Secured to baffle 20 is a generally vertically disposed duct 30 having open top and bottom ends, referenced as 32 and 34 respectively, terminating in spaced relation with the inner surface of housing 12. Duct 30 functions to allow exhaust gas and cooling water entrained therewith to flow from the inlet chamber 22 to the outlet chamber 24. Duct 30 may preferably be further adapted with an internal wall structure 36 forming a plurality of individual flow conduits or passages, referenced as 37. In a preferred embodiment, wall structure 36 is fabricated from a corrugated composite panel, however, any partition structure is considered within the scope of the present invention. Duct 30 is preferably generally vertically disposed and positioned such that a plurality of duct inlets 37A formed at the bottom thereof are positioned in spaced proximity to the lower inner surface of cylindrical housing 12. Similarly, duct outlets, referenced as 37B, are positioned in spaced proximity to the upper inner surface of cylindrical housing 12. The bottom end portion 34 of duct 30 may further be adapted with sidewall apertures 38 for improving exhaust flow dynamics through the duct. Sidewall apertures 38 may be formed for each flow passage, and may be staggered in height from one passage to the other as depicted in FIG. 4. The use of sidewall apertures 38 has been found significant in improving exhaust gas flow dynamics and the entrainment of water through duct inlets at the bottom 34 of duct 30.

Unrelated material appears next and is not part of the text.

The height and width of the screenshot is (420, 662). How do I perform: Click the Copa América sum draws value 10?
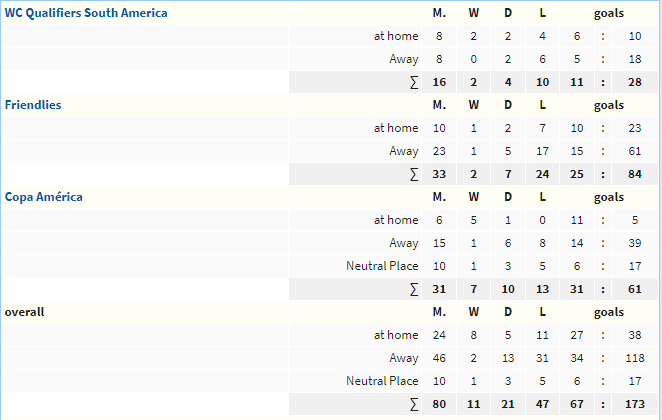[x=508, y=289]
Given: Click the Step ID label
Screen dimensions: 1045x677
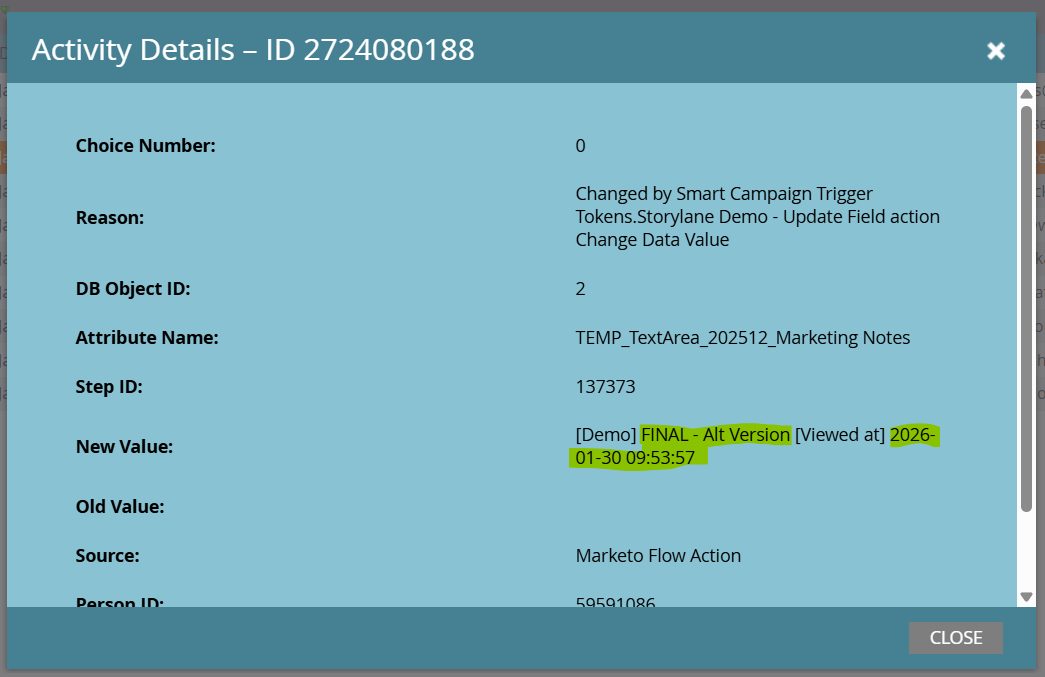Looking at the screenshot, I should click(x=109, y=386).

As best illustrated in FIG. 3, exhaust gas and exhaust cooling water enter the inlet chamber 22 of muffler 10 via inlet 14 whereby angled lip 14A deflects at least a portion of the exhaust gas and cooling water upward toward the undersurface of inclined baffle 20 thereby increasing the effectiveness of sound attenuation by disrupting the incoming pressure waves. Under certain conditions wherein the engine is operating at relatively low RPM's, it is expected that exhaust gas cooling water will begin to pool on the housing floor within inlet chamber 22. As the water level rises and chokes the flow paths to the duct inlets, the exhaust gas velocity will naturally increase thereby causing entrainment of the water with the exhaust gas. It has been found that sidewall apertures 38 significantly enhance the entrainment of water within the exhaust gas flow stream. The exhaust gas and water exit duct 30 through outlets at the top 32 of duct 30 into outlet chamber 24 whereafter the exhaust gas and entrained cooling water are allowed to exit via muffler outlet 16. A muffler in accordance with the present invention may be fabricated from composite material, such as heat resistant fiberglass, or any other suitable material.

Alternate Embodiments

FIGS. 6-9 depict an alternate embodiment of a marine muffler, generally referenced as 50, in accordance with the present invention. Muffler 50 includes an elongate hollow generally rectangular housing 52. Housing 52 includes exhaust inlet opening 54 and an exhaust outlet opening 56 disposed on opposing sides along the longitudinal axis of the muffler housing 52 to allow for the flow of exhaust and cooling water through the muffler 50. The generally rectangular shape of the muffler housing 52 is advantageous in that it allows for the mounting of the muffler 50 in an easy and effective manner within the generally rectangular shaped cavity that is formed between the stringer supports that run lengthwise in the hull of the vessel. Providing a rectangularly shaped muffler that fits between stringer supports effectively maximizes use of space over mufflers having cylindrical shapes. In addition to easy mounting, the rectangular shaped muffler 100 conserves space for other instruments within the hull of the boat, by fitting precisely into the compact region that is defined by the supports within the hull.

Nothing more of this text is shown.